Thousands of Colorado consumers insured by Anthem Blue Cross Blue Shield will have to stomach huge premium increases for at least the next four months while a state review of the rate hike takes place.
That means policyholders such as Laurie Brock will have little choice but to keep paying higher premiums.
“I really can’t go anywhere else, and all these years I have simply sucked it up,” said Brock, a 60-year-old publishing consultant in Denver who has lupus, making it difficult to switch providers.
Brock said when her premium increased in January, it forced her to move to a higher-deductible plan. Even then, her payments — $834.53 a month to cover herself — were 31 percent higher than before.
Anthem raised most individual policy rates by more than 30 percent in January, causing angry reactions nationwide over rising health care costs and turning the provider into the reform debate’s lightning rod.
Several states have launched inquiries, and Colorado began its own review last week — more than five months after the increase was approved by the Division of Insurance.
A deluge of consumer complaints prompted the review, known as a “market conduct” analysis.
The state hired Leif Associates, a health care actuarial consulting firm in Denver, to do the analysis. The cost of the project will be paid by Anthem, state Division of Insurance officials said.
The review will take eight weeks, but the regulatory process of allowing Anthem time to respond to any findings and a right to appeal any final action could add four more months, Colorado Insurance Commissioner Marcey Morrison said.
“It will be a minimum of four months before consumers might see any change,” said Carol O’Bryan, the division’s director of market regulation.
The state wants to confirm that data Anthem used as the basis for the increases are sound.
Anthem has said the increases were required in part to offset the number of policyholders who dropped coverage in the tight economy, many of them healthy individuals who felt coverage was an unnecessary expense.

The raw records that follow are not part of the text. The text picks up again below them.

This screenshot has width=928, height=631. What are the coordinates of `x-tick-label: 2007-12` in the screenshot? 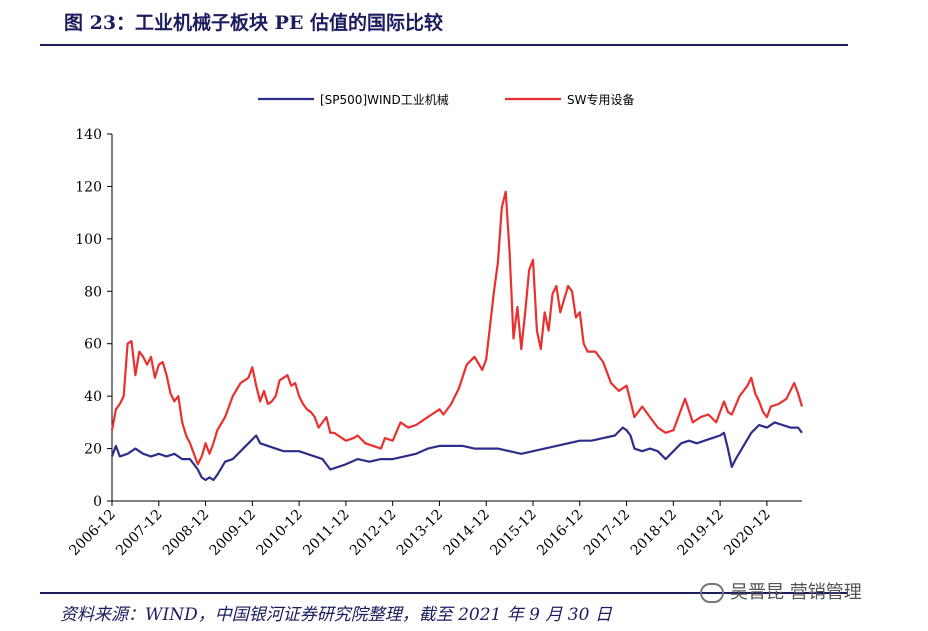 It's located at (139, 533). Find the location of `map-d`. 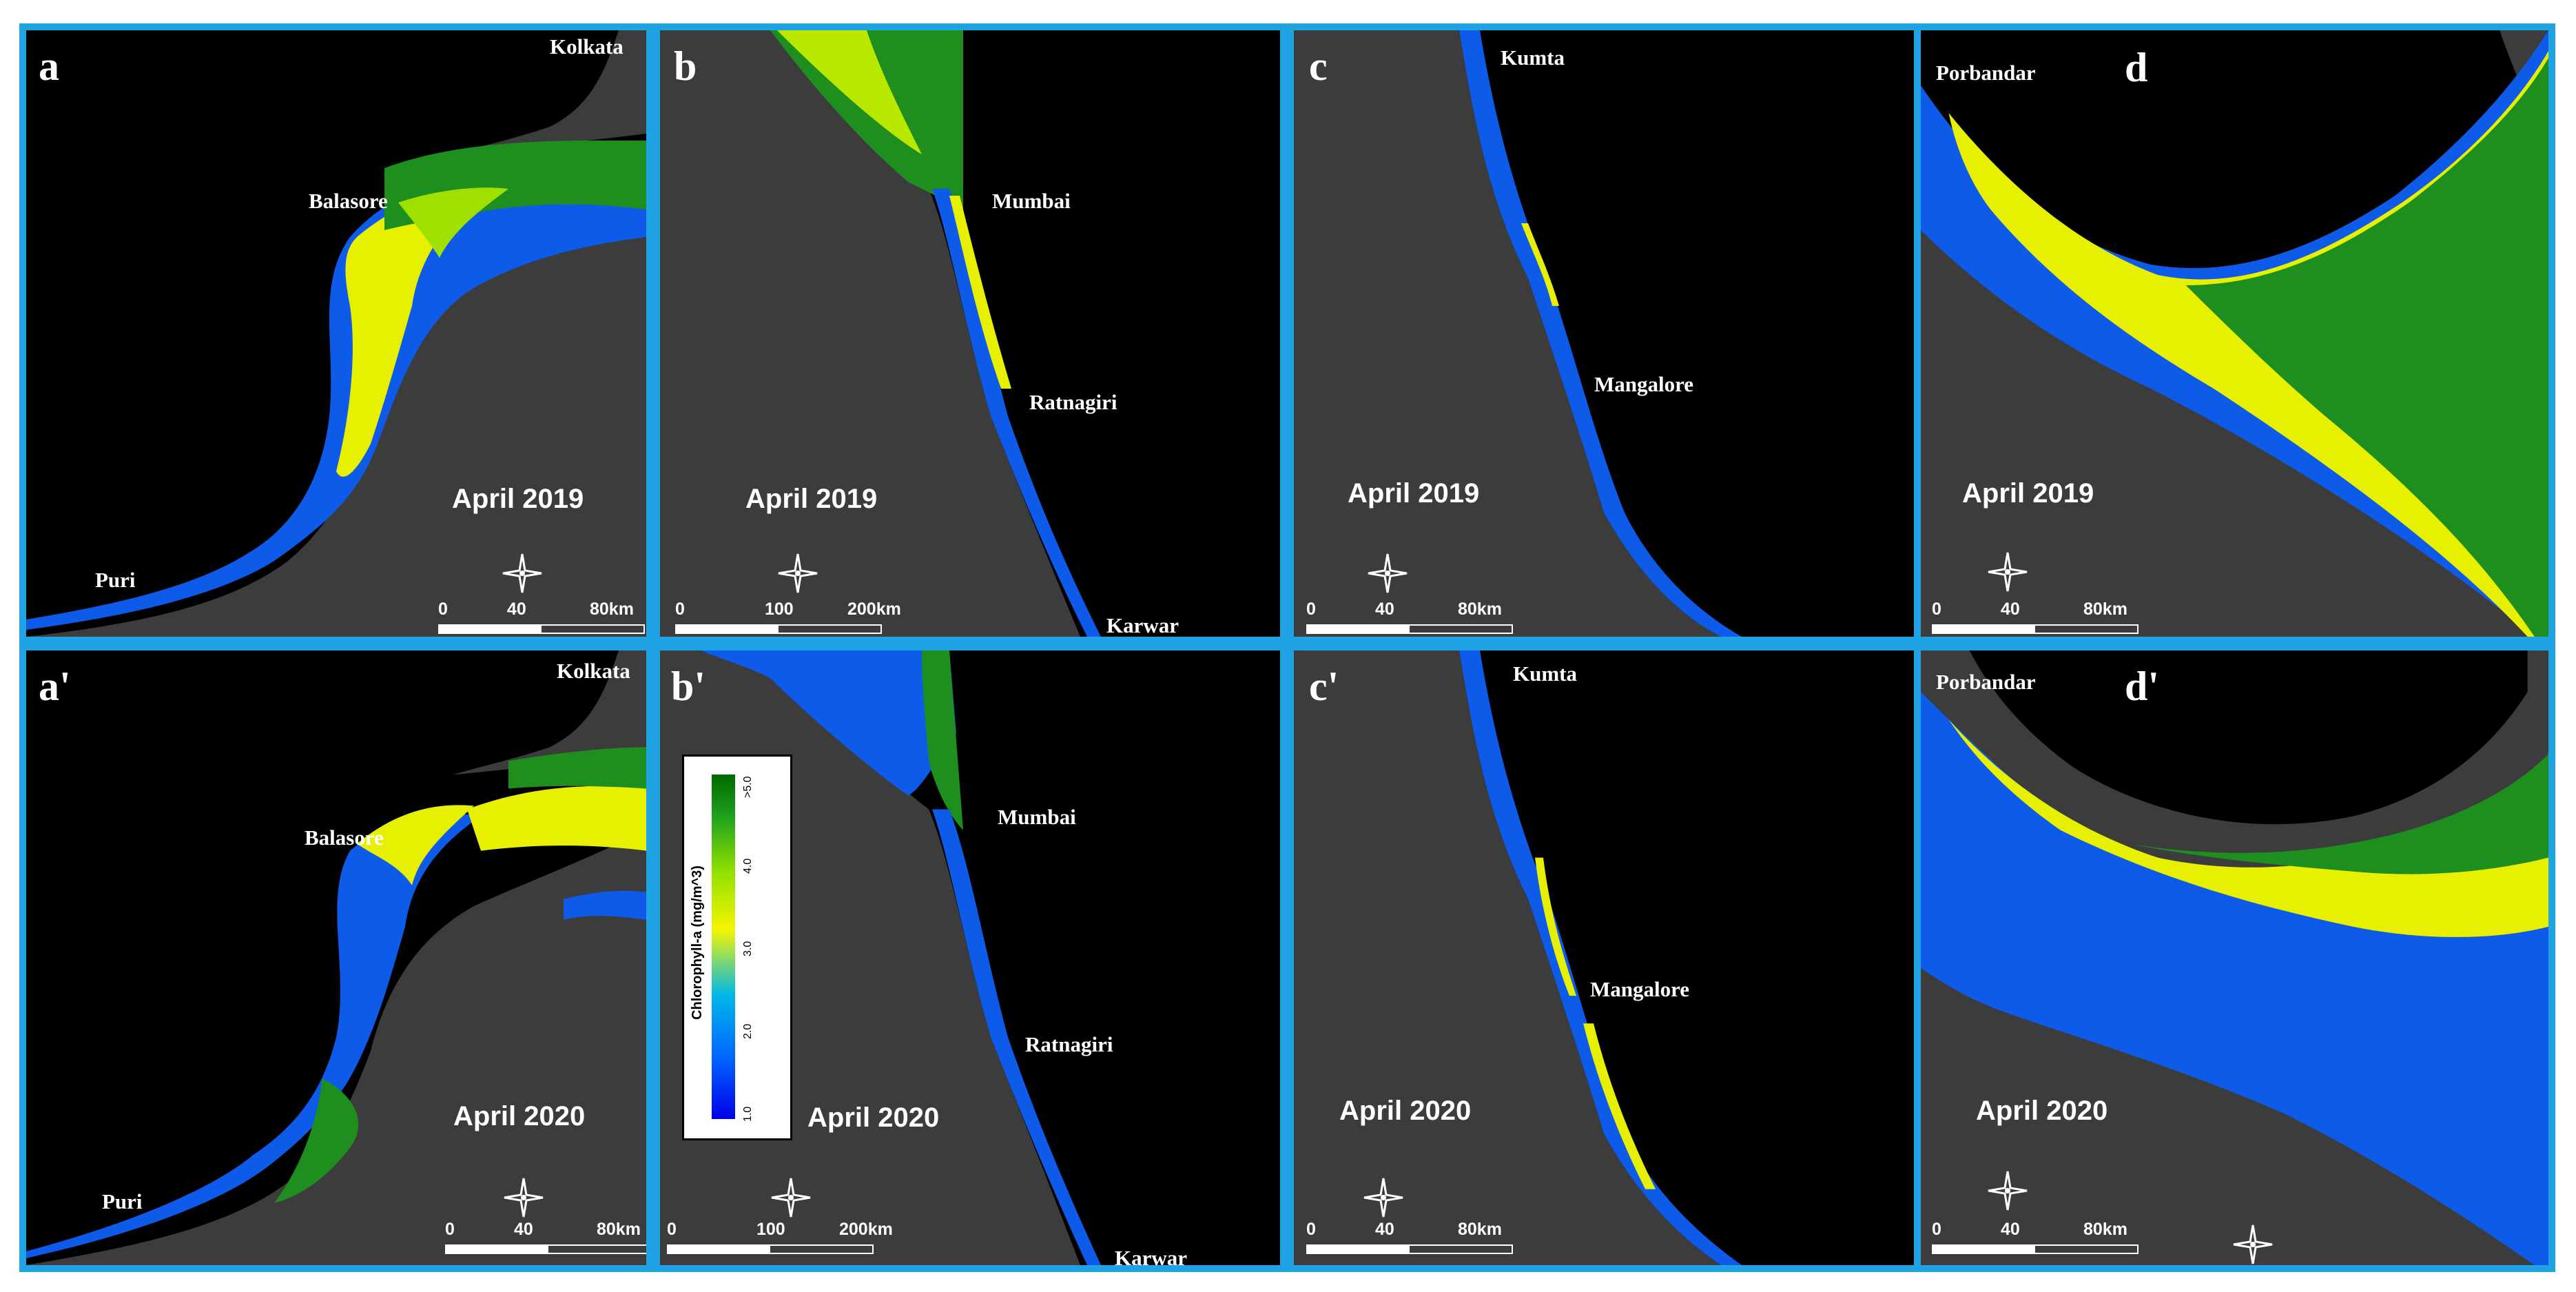

map-d is located at coordinates (2234, 334).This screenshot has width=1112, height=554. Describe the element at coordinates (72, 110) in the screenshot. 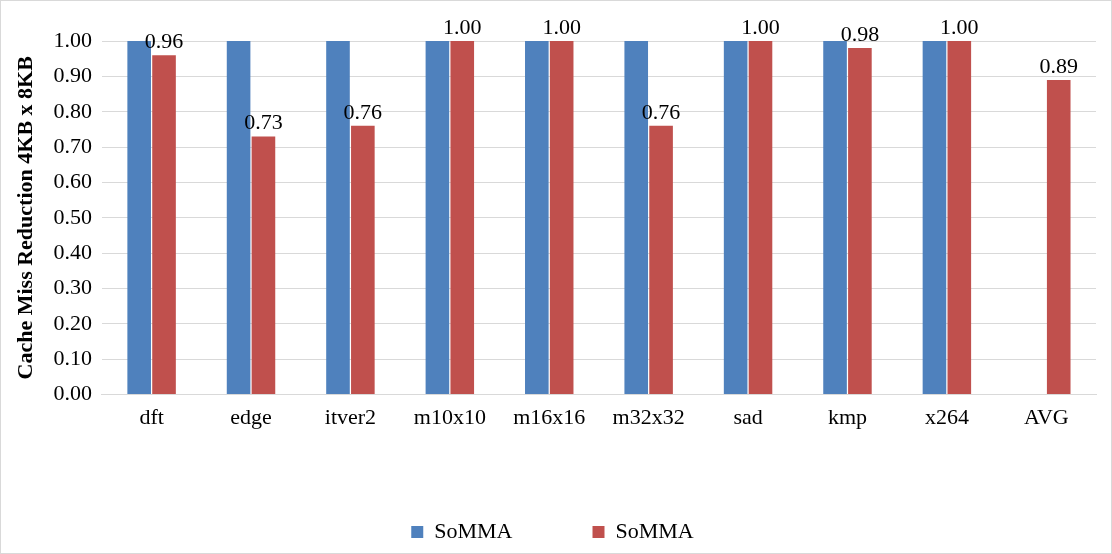

I see `y-tick-label: 0.80` at that location.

The company, which is owned by WellPoint, said it welcomed the scrutiny.
For now, some consumers might decide to walk away from Anthem, though many say they’re finding it’s not much cheaper elsewhere.
“It’s actually somewhat tempting to self-insure,” said George Peck of Evergreen, whose premium for an Anthem policy for himself and his wife jumped by 35 percent. “If we’d been putting all the money we’ve been paying Anthem for the last 10 years into some sort of interest-bearing account, we’d probably be in a pretty good position right now to cover a catastrophic health emergency, which is about the only benefit we see in our current Anthem plan, based on its high deductible.”